*Work to complete:* Update the rows below by replacing each "Image resolution" with "Image size". Leave everything else unchanged.

Stored dataset rows:

•••••

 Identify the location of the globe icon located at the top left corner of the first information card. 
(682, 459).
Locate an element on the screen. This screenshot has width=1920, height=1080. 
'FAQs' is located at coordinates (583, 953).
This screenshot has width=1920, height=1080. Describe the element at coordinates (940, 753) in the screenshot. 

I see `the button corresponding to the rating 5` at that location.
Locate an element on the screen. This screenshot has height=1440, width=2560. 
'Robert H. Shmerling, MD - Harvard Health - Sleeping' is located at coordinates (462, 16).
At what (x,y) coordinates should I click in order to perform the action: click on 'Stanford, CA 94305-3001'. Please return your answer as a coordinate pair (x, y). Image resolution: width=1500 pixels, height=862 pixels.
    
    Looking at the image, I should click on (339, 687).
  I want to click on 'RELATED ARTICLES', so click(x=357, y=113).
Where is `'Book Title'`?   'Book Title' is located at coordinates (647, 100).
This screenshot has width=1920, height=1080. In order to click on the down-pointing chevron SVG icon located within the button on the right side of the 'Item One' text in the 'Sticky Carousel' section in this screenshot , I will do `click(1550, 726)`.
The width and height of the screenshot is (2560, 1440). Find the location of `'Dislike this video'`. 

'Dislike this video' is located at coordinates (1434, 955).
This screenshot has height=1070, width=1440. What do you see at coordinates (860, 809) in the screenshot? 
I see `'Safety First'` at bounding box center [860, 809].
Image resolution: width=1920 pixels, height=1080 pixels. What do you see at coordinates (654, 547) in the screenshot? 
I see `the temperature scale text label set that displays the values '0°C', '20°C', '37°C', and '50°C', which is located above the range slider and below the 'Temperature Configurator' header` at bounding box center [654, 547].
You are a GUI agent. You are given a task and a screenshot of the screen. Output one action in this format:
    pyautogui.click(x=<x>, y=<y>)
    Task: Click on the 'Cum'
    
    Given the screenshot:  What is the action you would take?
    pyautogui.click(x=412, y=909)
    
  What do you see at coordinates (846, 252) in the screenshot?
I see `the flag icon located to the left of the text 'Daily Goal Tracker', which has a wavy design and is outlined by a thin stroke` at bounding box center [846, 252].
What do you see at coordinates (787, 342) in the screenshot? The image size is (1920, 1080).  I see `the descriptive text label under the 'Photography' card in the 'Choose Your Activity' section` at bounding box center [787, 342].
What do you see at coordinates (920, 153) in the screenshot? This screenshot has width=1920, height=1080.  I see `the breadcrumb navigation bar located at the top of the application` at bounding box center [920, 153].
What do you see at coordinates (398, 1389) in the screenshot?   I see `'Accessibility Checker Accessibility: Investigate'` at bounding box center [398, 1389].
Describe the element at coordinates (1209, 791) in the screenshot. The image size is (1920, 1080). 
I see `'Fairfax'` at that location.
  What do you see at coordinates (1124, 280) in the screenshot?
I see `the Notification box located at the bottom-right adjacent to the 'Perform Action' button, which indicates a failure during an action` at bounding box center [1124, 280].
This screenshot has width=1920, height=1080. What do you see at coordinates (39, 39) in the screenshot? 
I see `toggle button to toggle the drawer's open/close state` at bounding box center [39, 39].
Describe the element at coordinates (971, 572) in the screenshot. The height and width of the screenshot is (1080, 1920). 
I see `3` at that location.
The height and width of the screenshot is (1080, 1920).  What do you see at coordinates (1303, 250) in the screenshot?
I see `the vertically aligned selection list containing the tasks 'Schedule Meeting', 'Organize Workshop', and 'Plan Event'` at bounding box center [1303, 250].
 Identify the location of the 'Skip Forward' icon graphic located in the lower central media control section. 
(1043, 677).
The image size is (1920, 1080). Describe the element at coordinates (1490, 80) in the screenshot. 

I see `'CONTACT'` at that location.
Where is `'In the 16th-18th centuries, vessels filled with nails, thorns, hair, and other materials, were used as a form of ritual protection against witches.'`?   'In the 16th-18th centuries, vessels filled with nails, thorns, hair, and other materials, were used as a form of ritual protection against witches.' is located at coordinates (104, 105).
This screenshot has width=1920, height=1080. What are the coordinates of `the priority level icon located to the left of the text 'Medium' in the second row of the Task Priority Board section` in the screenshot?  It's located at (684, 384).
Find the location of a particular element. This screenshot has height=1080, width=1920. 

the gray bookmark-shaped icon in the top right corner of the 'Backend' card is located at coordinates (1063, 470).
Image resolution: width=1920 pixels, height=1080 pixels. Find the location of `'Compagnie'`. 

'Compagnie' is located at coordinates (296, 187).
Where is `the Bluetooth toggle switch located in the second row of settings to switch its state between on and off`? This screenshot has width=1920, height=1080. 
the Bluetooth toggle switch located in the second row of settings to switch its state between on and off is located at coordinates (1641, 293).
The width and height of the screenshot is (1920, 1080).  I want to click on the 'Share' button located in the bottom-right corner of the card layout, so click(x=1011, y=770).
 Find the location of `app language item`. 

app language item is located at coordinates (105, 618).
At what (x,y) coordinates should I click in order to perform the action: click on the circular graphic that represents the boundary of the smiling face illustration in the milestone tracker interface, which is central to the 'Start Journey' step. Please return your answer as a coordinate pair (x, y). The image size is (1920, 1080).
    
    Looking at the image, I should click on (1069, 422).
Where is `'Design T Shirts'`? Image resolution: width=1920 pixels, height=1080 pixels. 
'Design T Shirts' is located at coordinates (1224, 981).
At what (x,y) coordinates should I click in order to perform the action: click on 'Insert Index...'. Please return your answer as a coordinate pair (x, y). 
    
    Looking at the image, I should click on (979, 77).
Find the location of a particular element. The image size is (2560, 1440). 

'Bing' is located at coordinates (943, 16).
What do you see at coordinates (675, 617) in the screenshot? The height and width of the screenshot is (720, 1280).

•••••

*Answer for this exercise:*
 Identify the location of the globe icon located at the top left corner of the first information card. 
(682, 459).
Locate an element on the screen. This screenshot has width=1920, height=1080. 
'FAQs' is located at coordinates (583, 953).
This screenshot has width=1920, height=1080. Describe the element at coordinates (940, 753) in the screenshot. 

I see `the button corresponding to the rating 5` at that location.
Locate an element on the screen. This screenshot has height=1440, width=2560. 
'Robert H. Shmerling, MD - Harvard Health - Sleeping' is located at coordinates (462, 16).
At what (x,y) coordinates should I click in order to perform the action: click on 'Stanford, CA 94305-3001'. Please return your answer as a coordinate pair (x, y). Image size: width=1500 pixels, height=862 pixels.
    
    Looking at the image, I should click on (339, 687).
  I want to click on 'RELATED ARTICLES', so click(x=357, y=113).
Where is `'Book Title'`?   'Book Title' is located at coordinates (647, 100).
This screenshot has width=1920, height=1080. In order to click on the down-pointing chevron SVG icon located within the button on the right side of the 'Item One' text in the 'Sticky Carousel' section in this screenshot , I will do `click(1550, 726)`.
The width and height of the screenshot is (2560, 1440). Find the location of `'Dislike this video'`. 

'Dislike this video' is located at coordinates (1434, 955).
This screenshot has height=1070, width=1440. What do you see at coordinates (860, 809) in the screenshot? 
I see `'Safety First'` at bounding box center [860, 809].
Image size: width=1920 pixels, height=1080 pixels. What do you see at coordinates (654, 547) in the screenshot? 
I see `the temperature scale text label set that displays the values '0°C', '20°C', '37°C', and '50°C', which is located above the range slider and below the 'Temperature Configurator' header` at bounding box center [654, 547].
You are a GUI agent. You are given a task and a screenshot of the screen. Output one action in this format:
    pyautogui.click(x=<x>, y=<y>)
    Task: Click on the 'Cum'
    
    Given the screenshot:  What is the action you would take?
    pyautogui.click(x=412, y=909)
    
  What do you see at coordinates (846, 252) in the screenshot?
I see `the flag icon located to the left of the text 'Daily Goal Tracker', which has a wavy design and is outlined by a thin stroke` at bounding box center [846, 252].
What do you see at coordinates (787, 342) in the screenshot? The image size is (1920, 1080).  I see `the descriptive text label under the 'Photography' card in the 'Choose Your Activity' section` at bounding box center [787, 342].
What do you see at coordinates (920, 153) in the screenshot? This screenshot has width=1920, height=1080.  I see `the breadcrumb navigation bar located at the top of the application` at bounding box center [920, 153].
What do you see at coordinates (398, 1389) in the screenshot?   I see `'Accessibility Checker Accessibility: Investigate'` at bounding box center [398, 1389].
Describe the element at coordinates (1209, 791) in the screenshot. The image size is (1920, 1080). 
I see `'Fairfax'` at that location.
  What do you see at coordinates (1124, 280) in the screenshot?
I see `the Notification box located at the bottom-right adjacent to the 'Perform Action' button, which indicates a failure during an action` at bounding box center [1124, 280].
This screenshot has width=1920, height=1080. What do you see at coordinates (39, 39) in the screenshot? 
I see `toggle button to toggle the drawer's open/close state` at bounding box center [39, 39].
Describe the element at coordinates (971, 572) in the screenshot. The height and width of the screenshot is (1080, 1920). 
I see `3` at that location.
The height and width of the screenshot is (1080, 1920).  What do you see at coordinates (1303, 250) in the screenshot?
I see `the vertically aligned selection list containing the tasks 'Schedule Meeting', 'Organize Workshop', and 'Plan Event'` at bounding box center [1303, 250].
 Identify the location of the 'Skip Forward' icon graphic located in the lower central media control section. 
(1043, 677).
The image size is (1920, 1080). Describe the element at coordinates (1490, 80) in the screenshot. 

I see `'CONTACT'` at that location.
Where is `'In the 16th-18th centuries, vessels filled with nails, thorns, hair, and other materials, were used as a form of ritual protection against witches.'`?   'In the 16th-18th centuries, vessels filled with nails, thorns, hair, and other materials, were used as a form of ritual protection against witches.' is located at coordinates (104, 105).
This screenshot has width=1920, height=1080. What are the coordinates of `the priority level icon located to the left of the text 'Medium' in the second row of the Task Priority Board section` in the screenshot?  It's located at (684, 384).
Find the location of a particular element. This screenshot has height=1080, width=1920. 

the gray bookmark-shaped icon in the top right corner of the 'Backend' card is located at coordinates (1063, 470).
Image size: width=1920 pixels, height=1080 pixels. Find the location of `'Compagnie'`. 

'Compagnie' is located at coordinates (296, 187).
Where is `the Bluetooth toggle switch located in the second row of settings to switch its state between on and off`? This screenshot has width=1920, height=1080. 
the Bluetooth toggle switch located in the second row of settings to switch its state between on and off is located at coordinates (1641, 293).
The width and height of the screenshot is (1920, 1080).  I want to click on the 'Share' button located in the bottom-right corner of the card layout, so click(x=1011, y=770).
 Find the location of `app language item`. 

app language item is located at coordinates (105, 618).
At what (x,y) coordinates should I click in order to perform the action: click on the circular graphic that represents the boundary of the smiling face illustration in the milestone tracker interface, which is central to the 'Start Journey' step. Please return your answer as a coordinate pair (x, y). The image size is (1920, 1080).
    
    Looking at the image, I should click on (1069, 422).
Where is `'Design T Shirts'`? Image size: width=1920 pixels, height=1080 pixels. 
'Design T Shirts' is located at coordinates (1224, 981).
At what (x,y) coordinates should I click in order to perform the action: click on 'Insert Index...'. Please return your answer as a coordinate pair (x, y). 
    
    Looking at the image, I should click on (979, 77).
Find the location of a particular element. The image size is (2560, 1440). 

'Bing' is located at coordinates (943, 16).
What do you see at coordinates (675, 617) in the screenshot? The height and width of the screenshot is (720, 1280).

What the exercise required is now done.